Hewson knew that he was lying, and he had no mercy on him. “Then I believe I’ll stick to my bargain. You say that the other party hasn’t bettered my offer, and so I needn’t withdraw on your account. I’m not bound to withdraw for any other reason.”

“No, of course not.” St. John rubbed his chin, as if hesitating to eat his words, however unpalatable; but in the end he seemed not to find it possible. “Well,” he said, disgustedly, as he floundered up to take his leave, “I thought I ought to come and give you the chance.”

“It’s very nice of you,” said Hewson, with a smile that made itself a derisive grin in spite of him, and a laugh of triumph when the door had closed upon St. John.

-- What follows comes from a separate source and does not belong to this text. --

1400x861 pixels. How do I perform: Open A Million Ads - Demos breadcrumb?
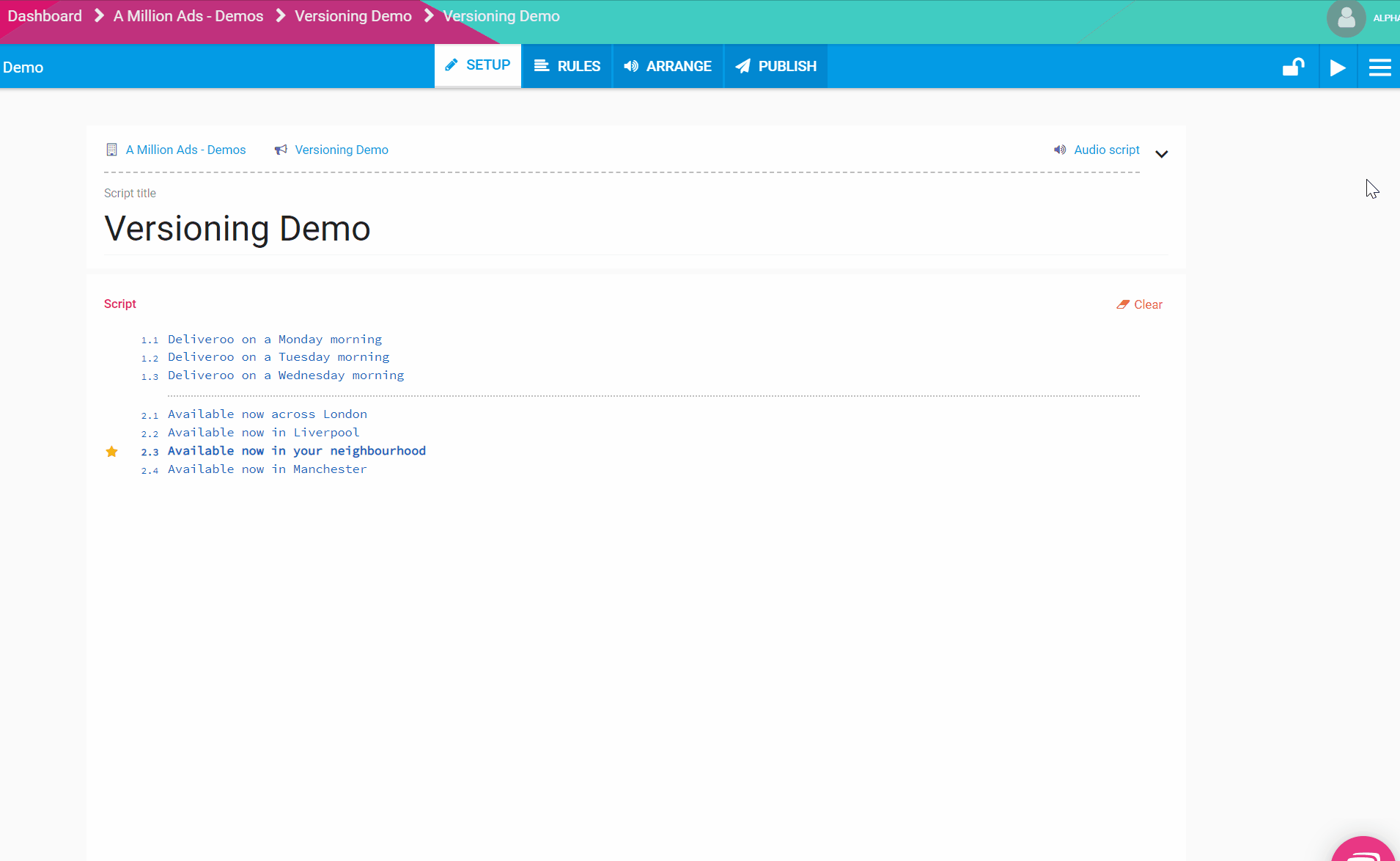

After the first flush of Hewson’s triumph had passed he began to enjoy it less, and by-and-by he did not enjoy it at all. He had done right not only in keeping St. John from plundering Miss Hernshaw, but in standing firm and taking the punishment which ought to fall upon him and not on her. But the sense of having done right sufficed him no more than the sense of having got the better of St. John. What was lacking to him? In the casuistry of the moment, which was perhaps rather emotional than rational, it appeared to Hewson that he had again a duty toward Miss Hernshaw, and that his feeling of dissatisfaction was the first effect of its non-fulfilment. But it was clearly impossible that he should go again to see her, and tell her what had passed between him and St. John, and it was clearly impossible that he should write and tell her what it was quite as clearly her right to know from him. If he went to her, or wrote to her, he felt himself in danger of wanting to shine in the affair, as her protector against the rapacity of St. John, and as the man of superior quality who had outwitted a greedy fellow. The fear that she might not admire his splendor in either sort caused him to fall somewhat nervelessly back upon Providence; but if the moral government of the universe finally favored him it was not by traversing any of its own laws. By the time he had determined to achieve both the impossibilities which formed his dilemma--had decided to write to Miss Hernshaw and call upon her, and leave his letter in the event of failing to find her--his problem was as far solved as it might be, by the arrival of a note from Miss Hernshaw herself, hoping that he would come to see her on business of pressing importance.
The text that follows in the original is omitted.